Russian combat strength is at post-USSR peak after decade of investment, says military industry bankrolled British think tank
1 Oct, 2020 19:24
FILE PHOTO. © Host Photo Agency via Getty Images / Eduard Molchanov
By Jonny TickleA Western weapons-industry funded think tank claims Russia’s military capability is at its strongest since the Cold War period, and its forces are better equipped and more professional after ten years of investment and reform.
The International Institute for Strategic Studies (IISS), says Russia’s modernization and recent combat experience means it now has a highly capable army. It is worth noting that the organisation is funded by the likes of Lockheed Martin, BAE Systems, Raytheon and Boeing: All of whom have a vested business interest in promoting the idea of threats to Western military hegemony.
“Today, Russia fields capable conventional armed forces, which Moscow has been willing to use operationally, as well as one of the world’s two largest strategic arsenals,” said the IISS, noting that the country’s military capability has been recently tested in multiple theaters of war, including in Syria.
The experts explained that Russia’s ground forces are “smaller and more capable” than they were in the 1990s, and are kept in “a high state of readiness.” In particular, they highlighted the country’s airborne forces and reorganized special forces as being particularly important. They also noted Russia’s progress in strengthening its artillery and missile capabilities. Which is sure to please their sponsors.

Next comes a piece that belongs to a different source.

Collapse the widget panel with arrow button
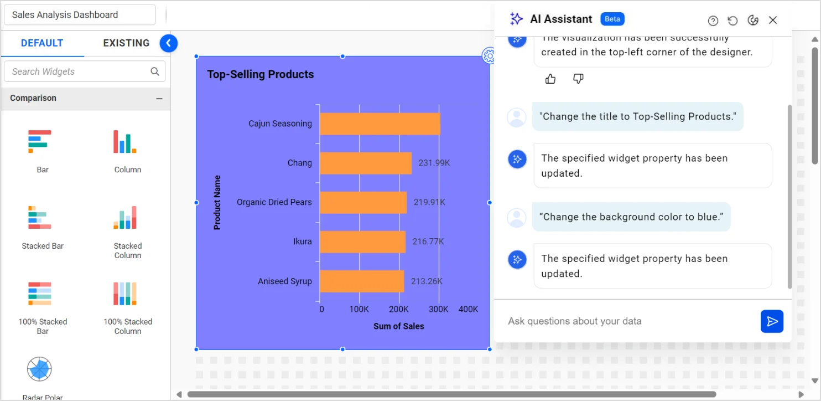The width and height of the screenshot is (821, 401). coord(169,43)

According to the report, Russia’s military modernization attempts began in 2008, after the conflict in Georgia showed it “lacked the capacity to rapidly deploy enough combat-ready units.”
On Wednesday, Russian Defense Minister Sergey Shoigu heaped praise on the country’s armed forces, declaring Russia responsible for the defeat of Islamic State (IS, formerly ISIS) in Syria. Thanks to the Russian operation, more than 133,000 militants have been killed, he claimed.
The IISS is a British think tank based in London. Founded in 1958, it has been accused of being deceptive about the source of some of its funds, and was said to have received £25 million ($32 million) from the Bahraini royal family.